— Task objective —
Only one stretch of the data is wanted: the line containing "Ternyata Kanker Bisa", the line containing "5 Gejala Kanker", and every line between them, copied exactly.

— Data for this exercise —
▬▬▬▬▬▬
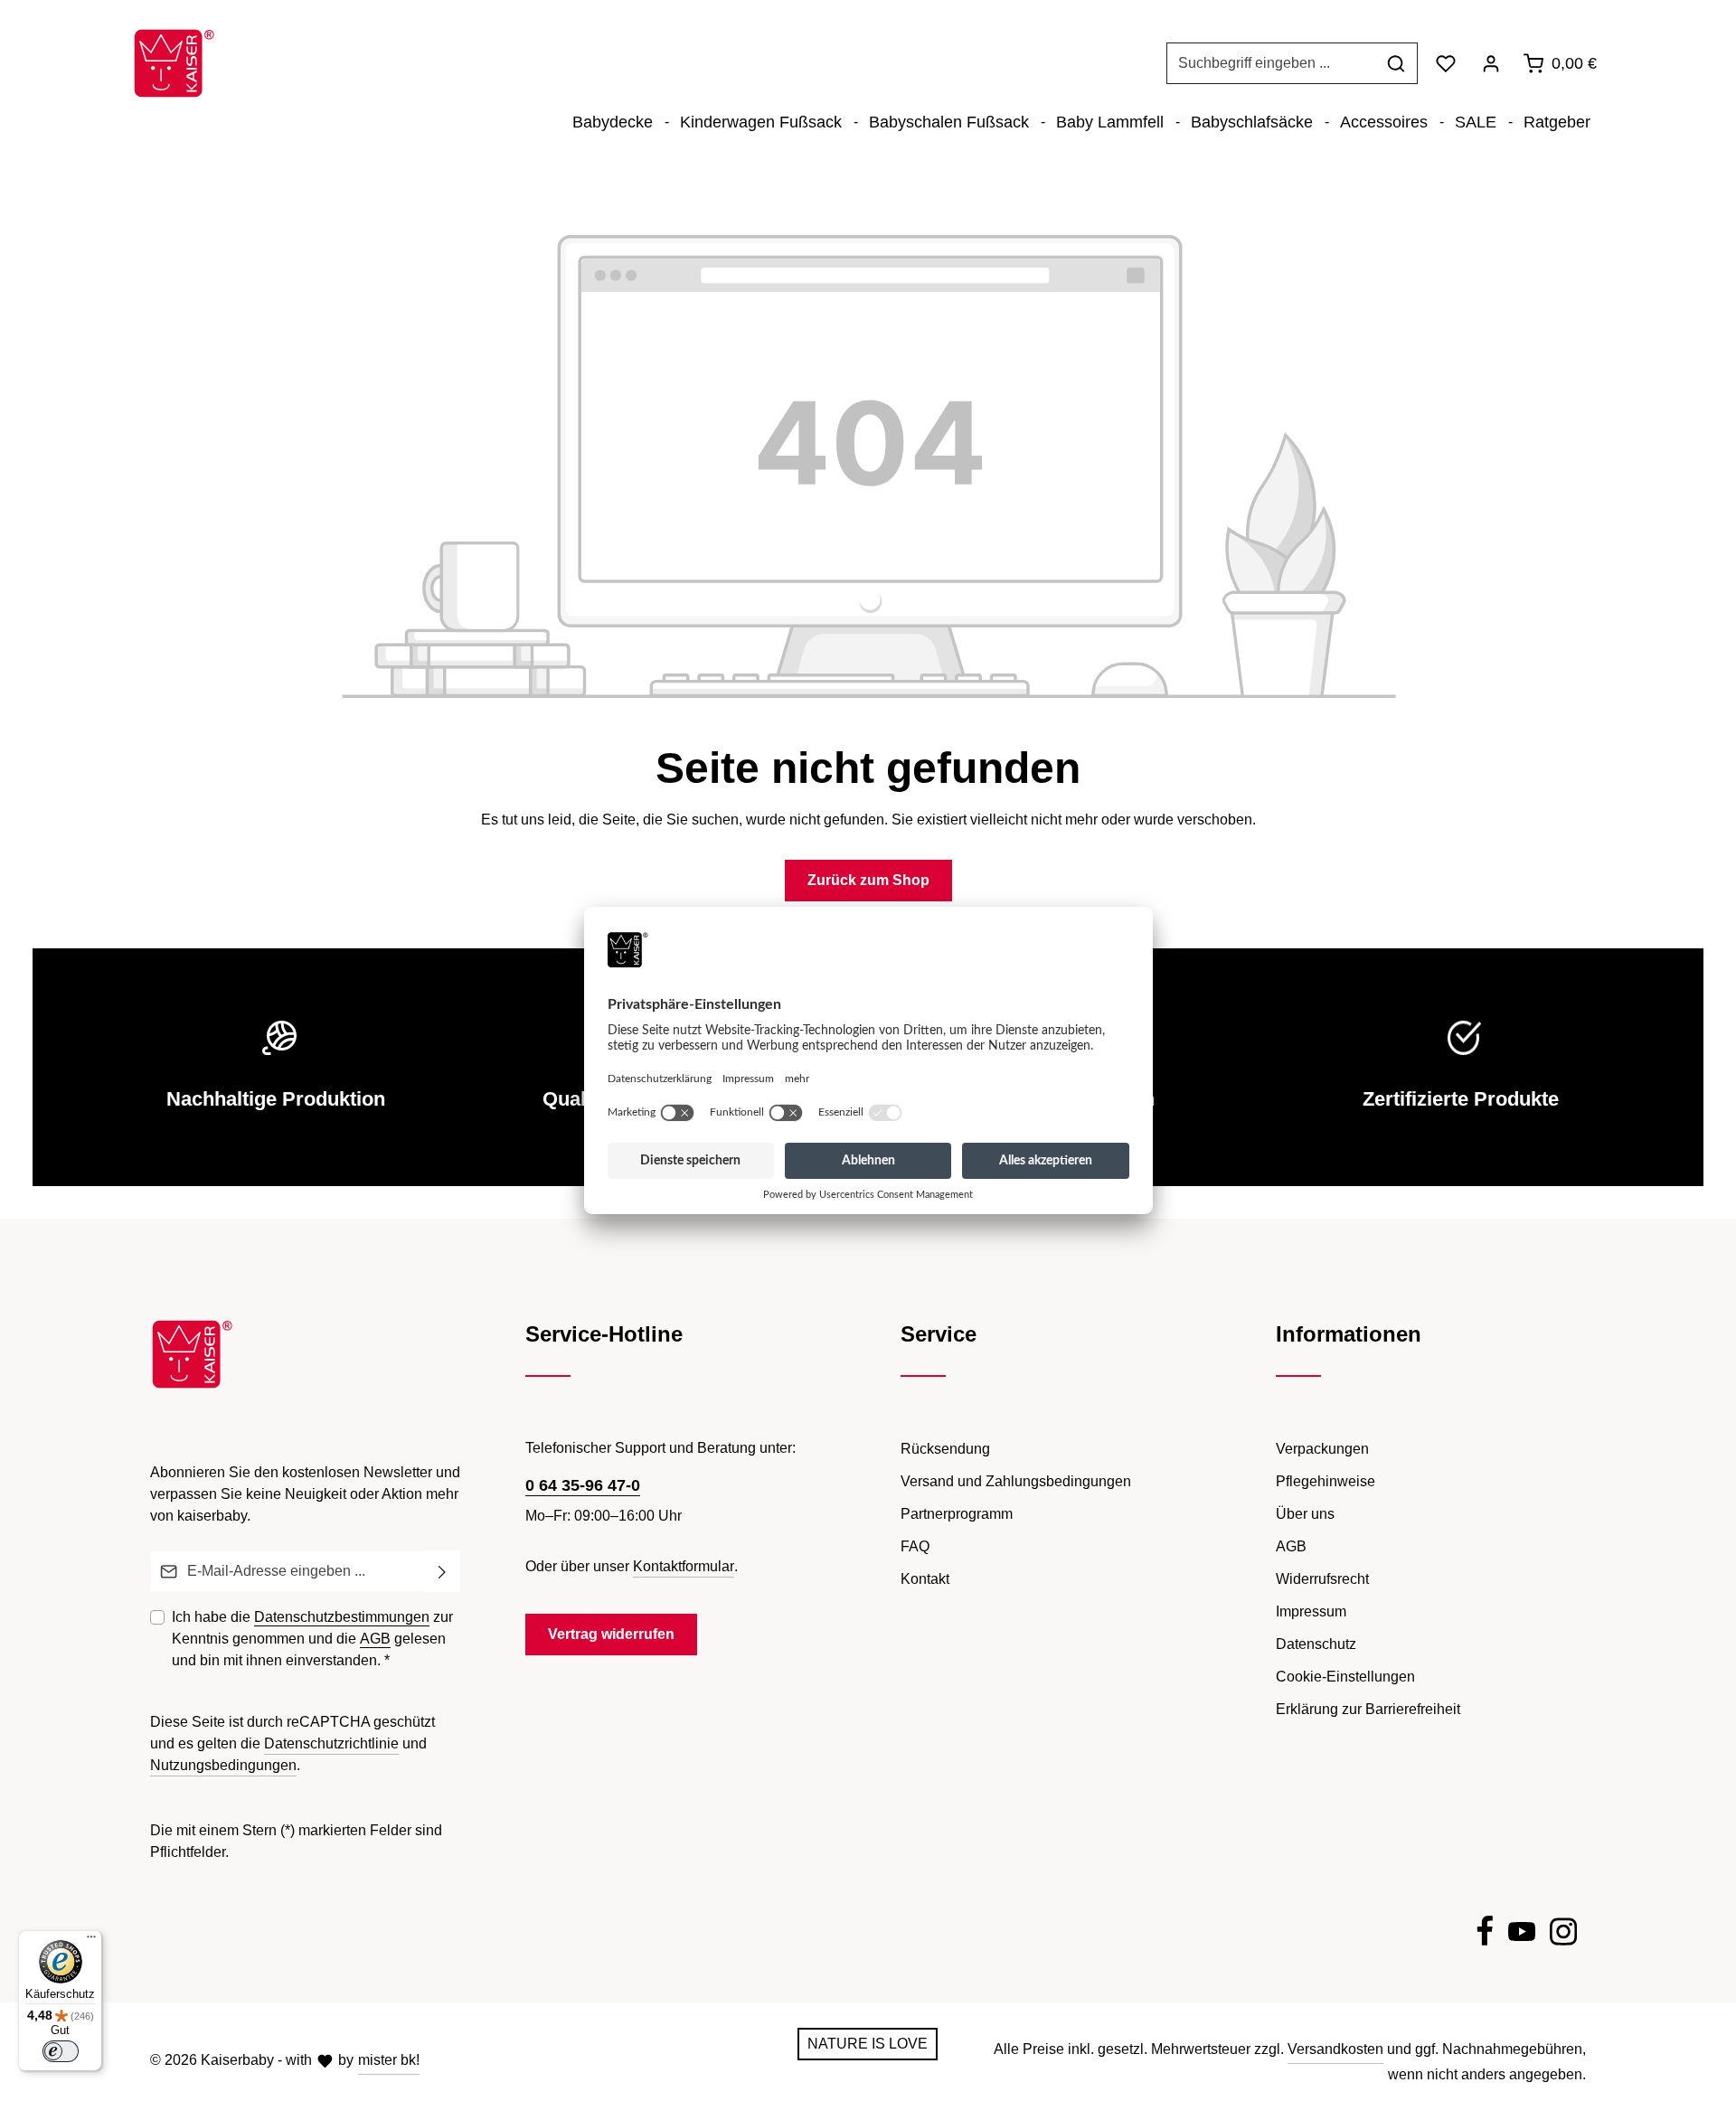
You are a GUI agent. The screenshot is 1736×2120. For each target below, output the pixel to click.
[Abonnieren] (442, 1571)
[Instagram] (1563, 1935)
▬▬▬▬▬▬
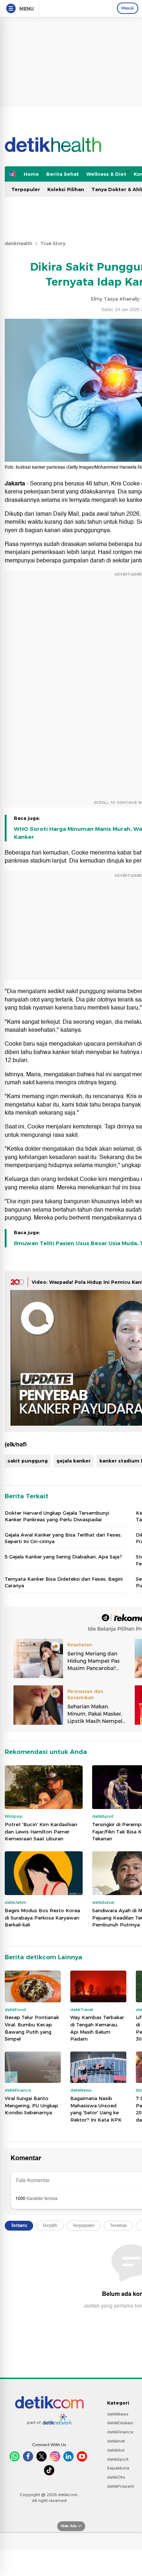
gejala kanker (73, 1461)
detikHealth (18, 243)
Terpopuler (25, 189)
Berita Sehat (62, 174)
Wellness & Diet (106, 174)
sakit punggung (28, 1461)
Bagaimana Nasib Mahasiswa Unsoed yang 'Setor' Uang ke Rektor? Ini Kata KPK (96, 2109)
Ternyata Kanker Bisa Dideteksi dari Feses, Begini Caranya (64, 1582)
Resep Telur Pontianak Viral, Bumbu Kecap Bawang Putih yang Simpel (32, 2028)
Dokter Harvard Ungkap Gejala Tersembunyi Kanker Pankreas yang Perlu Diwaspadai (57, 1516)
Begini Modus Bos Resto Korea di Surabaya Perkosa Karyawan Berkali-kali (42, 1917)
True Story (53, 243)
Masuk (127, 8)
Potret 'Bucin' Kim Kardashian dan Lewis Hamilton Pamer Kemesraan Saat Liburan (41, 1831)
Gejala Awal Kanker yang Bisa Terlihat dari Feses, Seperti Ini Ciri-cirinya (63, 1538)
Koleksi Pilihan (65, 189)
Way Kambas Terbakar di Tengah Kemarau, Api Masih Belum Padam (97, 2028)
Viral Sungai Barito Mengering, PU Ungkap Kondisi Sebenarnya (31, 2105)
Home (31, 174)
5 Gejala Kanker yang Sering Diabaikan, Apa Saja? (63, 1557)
▬▬▬▬▬▬
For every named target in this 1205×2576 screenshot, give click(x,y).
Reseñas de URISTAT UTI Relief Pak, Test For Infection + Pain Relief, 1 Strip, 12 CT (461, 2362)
▬▬▬▬▬▬
— Solution —
Ternyata Kanker Bisa Dideteksi dari Feses, Begini Caranya (64, 1582)
Resep Telur Pontianak Viral, Bumbu Kecap Bawang Putih yang Simpel (32, 2028)
Dokter Harvard Ungkap Gejala Tersembunyi Kanker Pankreas yang Perlu Diwaspadai (57, 1516)
Begini Modus Bos Resto Korea di Surabaya Perkosa Karyawan Berkali-kali (42, 1917)
True Story (53, 243)
Masuk (127, 8)
Potret 'Bucin' Kim Kardashian dan Lewis Hamilton Pamer Kemesraan Saat Liburan (41, 1831)
Gejala Awal Kanker yang Bisa Terlihat dari Feses, Seperti Ini Ciri-cirinya (63, 1538)
Koleksi Pilihan (65, 189)
Way Kambas Terbakar di Tengah Kemarau, Api Masih Belum Padam (97, 2028)
Viral Sungai Barito Mengering, PU Ungkap Kondisi Sebenarnya (31, 2105)
Home (31, 174)
5 Gejala Kanker yang Sering Diabaikan, Apa Saja? (63, 1557)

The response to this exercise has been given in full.